Swanson gives brief profiles of the usual suspects: philosophers like Descartes, Jeremy Bentham, and John Dewey; authors like Mark Twain and John Steinbeck; and scientists like Charles Darwin. Then he ties their work directly to the moral chaos of the contemporary Western world. His research is not broad and deep, and the book is clearly the product of a busy pastor who moonlights as a radio host and conference speaker and doesn’t have the budget for research assistants and ghostwriters. The result is a popular-level work that expresses the truth a more scholarly tome would probably obscure: The last state of an apostate civilization is far worse than mere paganism (Matthew 12:45).
Apostate closes with a note of post-apocalyptic hope. The morally decadent institutions that thrive by denying God will fall, but believers will survive and rebuild. In fact, they’re already doing so. If apostasy is the threat, the solution is simple: Pass down the true faith to your children. Swanson’s doing it, and so should you.
Missing Jesus: Find Your Life in His Great Story
By Charles and Janet Morris
Missing Jesus: Find Your Life in His Great Story (Moody, 2014) is a profound book. It’s not afraid of heavy-duty theology, yet remains accessible, even humble, in its presentation of the truth. Put simply, we are distracted from Jesus. We seek fulfillment in every other way, in every other thing. We look to godly people, or our own devotional exercises, to be what only Christ is: the one who meets every need, who keeps all the promises of God, who sends the Spirit to empower us for fellowship with our Father. The authors, husband and wife Charles and Janet Morris, are not afraid to get personal. They talk about their son’s death from drug addiction. They are not perfect people, but they know someone who is. And they can’t stop talking about Him.
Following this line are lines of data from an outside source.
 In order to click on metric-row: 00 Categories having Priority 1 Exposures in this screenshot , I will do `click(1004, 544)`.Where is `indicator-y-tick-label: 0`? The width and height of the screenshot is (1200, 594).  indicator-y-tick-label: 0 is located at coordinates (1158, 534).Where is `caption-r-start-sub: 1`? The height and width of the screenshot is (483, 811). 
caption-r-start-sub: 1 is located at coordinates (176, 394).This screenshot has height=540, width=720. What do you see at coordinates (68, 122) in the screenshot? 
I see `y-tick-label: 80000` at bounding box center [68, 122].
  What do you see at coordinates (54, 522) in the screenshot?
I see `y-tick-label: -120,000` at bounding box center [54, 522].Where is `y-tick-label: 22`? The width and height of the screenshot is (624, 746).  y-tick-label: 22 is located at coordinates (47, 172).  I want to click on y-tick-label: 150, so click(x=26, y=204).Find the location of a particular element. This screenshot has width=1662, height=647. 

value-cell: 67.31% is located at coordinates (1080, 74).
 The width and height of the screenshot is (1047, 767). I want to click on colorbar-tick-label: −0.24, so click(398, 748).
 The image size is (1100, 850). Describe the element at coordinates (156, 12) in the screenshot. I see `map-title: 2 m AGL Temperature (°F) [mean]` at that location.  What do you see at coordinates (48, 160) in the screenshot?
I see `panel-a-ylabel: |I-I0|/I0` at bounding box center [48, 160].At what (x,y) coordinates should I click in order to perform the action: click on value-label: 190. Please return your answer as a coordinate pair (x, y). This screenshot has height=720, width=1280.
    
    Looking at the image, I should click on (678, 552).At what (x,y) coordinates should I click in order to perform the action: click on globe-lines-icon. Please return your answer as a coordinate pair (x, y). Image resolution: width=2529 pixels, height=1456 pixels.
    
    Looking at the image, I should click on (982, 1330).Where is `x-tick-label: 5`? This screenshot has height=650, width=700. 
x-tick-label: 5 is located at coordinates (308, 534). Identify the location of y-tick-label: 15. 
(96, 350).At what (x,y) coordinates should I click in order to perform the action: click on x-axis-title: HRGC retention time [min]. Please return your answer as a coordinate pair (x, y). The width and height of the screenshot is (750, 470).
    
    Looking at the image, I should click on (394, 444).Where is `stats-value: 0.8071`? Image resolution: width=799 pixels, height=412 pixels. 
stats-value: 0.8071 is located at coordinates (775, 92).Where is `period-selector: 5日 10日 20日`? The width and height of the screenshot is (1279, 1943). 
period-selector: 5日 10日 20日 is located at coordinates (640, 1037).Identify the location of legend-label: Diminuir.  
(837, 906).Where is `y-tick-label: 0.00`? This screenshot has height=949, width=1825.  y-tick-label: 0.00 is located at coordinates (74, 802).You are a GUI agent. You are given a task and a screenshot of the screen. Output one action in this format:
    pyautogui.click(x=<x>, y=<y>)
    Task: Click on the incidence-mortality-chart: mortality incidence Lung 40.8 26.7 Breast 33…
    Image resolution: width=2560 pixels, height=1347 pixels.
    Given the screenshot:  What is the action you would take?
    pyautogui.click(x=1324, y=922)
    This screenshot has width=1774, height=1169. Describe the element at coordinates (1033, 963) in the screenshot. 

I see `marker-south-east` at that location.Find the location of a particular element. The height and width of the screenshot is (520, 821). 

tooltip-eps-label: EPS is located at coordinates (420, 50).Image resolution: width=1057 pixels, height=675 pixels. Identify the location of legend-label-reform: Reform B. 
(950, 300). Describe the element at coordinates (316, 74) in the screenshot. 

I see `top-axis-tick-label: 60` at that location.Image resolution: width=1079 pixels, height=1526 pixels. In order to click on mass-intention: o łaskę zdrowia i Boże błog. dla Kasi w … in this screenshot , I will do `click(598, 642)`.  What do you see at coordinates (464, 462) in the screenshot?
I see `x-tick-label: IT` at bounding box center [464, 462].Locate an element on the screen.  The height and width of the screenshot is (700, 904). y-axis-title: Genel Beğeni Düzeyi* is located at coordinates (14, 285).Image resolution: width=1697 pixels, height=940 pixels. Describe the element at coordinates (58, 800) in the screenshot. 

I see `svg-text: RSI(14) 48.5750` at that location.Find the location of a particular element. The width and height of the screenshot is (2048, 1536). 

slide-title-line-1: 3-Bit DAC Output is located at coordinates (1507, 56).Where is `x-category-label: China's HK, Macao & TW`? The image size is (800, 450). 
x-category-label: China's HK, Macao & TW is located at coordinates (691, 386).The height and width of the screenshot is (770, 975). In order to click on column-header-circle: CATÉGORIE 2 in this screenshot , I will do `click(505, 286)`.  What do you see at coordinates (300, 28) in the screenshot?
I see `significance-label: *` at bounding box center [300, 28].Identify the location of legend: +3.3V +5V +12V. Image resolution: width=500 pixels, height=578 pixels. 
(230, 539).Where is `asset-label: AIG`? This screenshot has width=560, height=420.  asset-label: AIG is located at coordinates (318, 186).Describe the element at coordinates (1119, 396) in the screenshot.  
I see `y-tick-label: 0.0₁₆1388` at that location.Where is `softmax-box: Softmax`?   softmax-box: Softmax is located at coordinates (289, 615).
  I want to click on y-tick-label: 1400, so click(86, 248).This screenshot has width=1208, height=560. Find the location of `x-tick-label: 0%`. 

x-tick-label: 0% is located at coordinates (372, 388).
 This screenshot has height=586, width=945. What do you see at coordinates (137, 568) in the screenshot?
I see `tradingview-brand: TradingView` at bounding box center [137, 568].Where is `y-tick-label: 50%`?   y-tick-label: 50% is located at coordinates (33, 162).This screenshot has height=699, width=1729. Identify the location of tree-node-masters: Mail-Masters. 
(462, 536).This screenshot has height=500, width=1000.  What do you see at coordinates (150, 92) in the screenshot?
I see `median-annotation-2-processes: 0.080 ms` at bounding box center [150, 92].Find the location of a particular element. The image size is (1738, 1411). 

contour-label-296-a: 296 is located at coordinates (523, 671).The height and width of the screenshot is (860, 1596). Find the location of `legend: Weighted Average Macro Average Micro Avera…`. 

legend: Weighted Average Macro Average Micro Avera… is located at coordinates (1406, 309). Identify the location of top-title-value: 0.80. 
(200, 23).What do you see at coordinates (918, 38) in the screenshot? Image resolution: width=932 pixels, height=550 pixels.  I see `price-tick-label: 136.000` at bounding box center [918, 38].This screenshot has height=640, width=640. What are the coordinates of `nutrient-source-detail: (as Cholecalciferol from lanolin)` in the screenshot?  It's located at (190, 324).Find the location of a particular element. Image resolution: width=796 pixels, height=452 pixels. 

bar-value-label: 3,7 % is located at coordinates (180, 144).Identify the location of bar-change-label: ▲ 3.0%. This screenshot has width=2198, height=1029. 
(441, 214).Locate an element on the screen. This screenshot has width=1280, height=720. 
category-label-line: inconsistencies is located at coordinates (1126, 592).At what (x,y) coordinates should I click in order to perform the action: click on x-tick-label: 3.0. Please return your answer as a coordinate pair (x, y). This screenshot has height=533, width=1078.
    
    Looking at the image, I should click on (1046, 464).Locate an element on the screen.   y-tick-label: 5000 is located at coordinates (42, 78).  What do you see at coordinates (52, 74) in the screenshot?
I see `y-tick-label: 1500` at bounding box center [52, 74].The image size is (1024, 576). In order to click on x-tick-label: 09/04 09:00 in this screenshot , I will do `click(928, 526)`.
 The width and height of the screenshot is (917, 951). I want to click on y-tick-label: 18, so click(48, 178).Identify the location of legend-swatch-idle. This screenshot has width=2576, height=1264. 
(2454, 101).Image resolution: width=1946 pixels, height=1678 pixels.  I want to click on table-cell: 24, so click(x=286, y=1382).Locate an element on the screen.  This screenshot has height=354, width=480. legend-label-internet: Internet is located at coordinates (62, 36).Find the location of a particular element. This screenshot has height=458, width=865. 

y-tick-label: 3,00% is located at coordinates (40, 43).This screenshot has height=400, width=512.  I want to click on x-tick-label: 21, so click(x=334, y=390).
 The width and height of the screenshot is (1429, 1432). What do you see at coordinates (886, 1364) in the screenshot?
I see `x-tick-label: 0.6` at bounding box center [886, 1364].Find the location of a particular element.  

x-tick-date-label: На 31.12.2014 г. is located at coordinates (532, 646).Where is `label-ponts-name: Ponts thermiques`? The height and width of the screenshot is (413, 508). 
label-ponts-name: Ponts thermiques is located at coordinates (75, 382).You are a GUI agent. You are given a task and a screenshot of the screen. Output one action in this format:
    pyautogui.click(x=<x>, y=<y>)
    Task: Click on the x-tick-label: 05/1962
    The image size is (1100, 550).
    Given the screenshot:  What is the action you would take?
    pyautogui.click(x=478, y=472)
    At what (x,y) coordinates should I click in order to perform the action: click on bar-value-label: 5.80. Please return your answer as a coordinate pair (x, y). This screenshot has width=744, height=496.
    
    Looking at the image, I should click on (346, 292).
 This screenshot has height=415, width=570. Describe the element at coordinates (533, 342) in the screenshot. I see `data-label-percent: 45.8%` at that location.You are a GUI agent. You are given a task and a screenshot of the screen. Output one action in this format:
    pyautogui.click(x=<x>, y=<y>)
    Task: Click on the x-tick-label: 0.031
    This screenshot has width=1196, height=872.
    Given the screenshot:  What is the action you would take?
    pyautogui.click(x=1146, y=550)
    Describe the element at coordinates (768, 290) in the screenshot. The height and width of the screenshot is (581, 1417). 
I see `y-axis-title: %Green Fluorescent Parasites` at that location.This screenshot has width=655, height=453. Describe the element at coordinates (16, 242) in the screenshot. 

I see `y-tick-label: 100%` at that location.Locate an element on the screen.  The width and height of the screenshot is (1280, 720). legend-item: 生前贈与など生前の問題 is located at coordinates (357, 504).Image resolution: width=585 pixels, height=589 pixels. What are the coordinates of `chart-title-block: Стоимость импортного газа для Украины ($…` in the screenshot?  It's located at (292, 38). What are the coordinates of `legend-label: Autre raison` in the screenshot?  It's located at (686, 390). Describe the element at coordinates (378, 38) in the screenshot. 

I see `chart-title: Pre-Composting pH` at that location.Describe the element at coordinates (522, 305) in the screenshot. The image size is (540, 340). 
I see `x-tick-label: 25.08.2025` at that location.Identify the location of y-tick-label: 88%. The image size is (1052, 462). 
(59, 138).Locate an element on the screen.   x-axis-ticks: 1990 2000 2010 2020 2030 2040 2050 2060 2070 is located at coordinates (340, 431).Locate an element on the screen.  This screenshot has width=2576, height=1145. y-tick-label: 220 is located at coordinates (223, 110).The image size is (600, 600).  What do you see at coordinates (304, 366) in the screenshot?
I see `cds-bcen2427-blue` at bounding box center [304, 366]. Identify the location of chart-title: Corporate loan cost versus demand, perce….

Not only is Missing Jesus thoroughly focused on the glory of Christ, both in His person and His work, it is thoroughly Trinitarian. Chapters devoted to the Father and the Spirit fill out the central portion of the book, and emphasize that redemption was not something extracted from God by the suffering of Christ. Rather, the Father loves us as His children, and that liberates us from pride. We don’t have to be high and mighty, because we have the ultimate joy of communion with the Father, through the Son, by the Spirit. That same freedom is found in the forgiveness of sins that comes with trusting in Christ for salvation. We can leave the “Sister[hood] of Perpetual Apology” and enter the glorious joy of acceptance in the Beloved.
The book closes with a chapter on how not to miss Jesus—in prayer, in the Word, in the sacrament, and in Christian fellowship. The bottom line: Make these things means of communion with your Savior, not a substitute for it. Don’t miss Jesus. Find Him, and find life.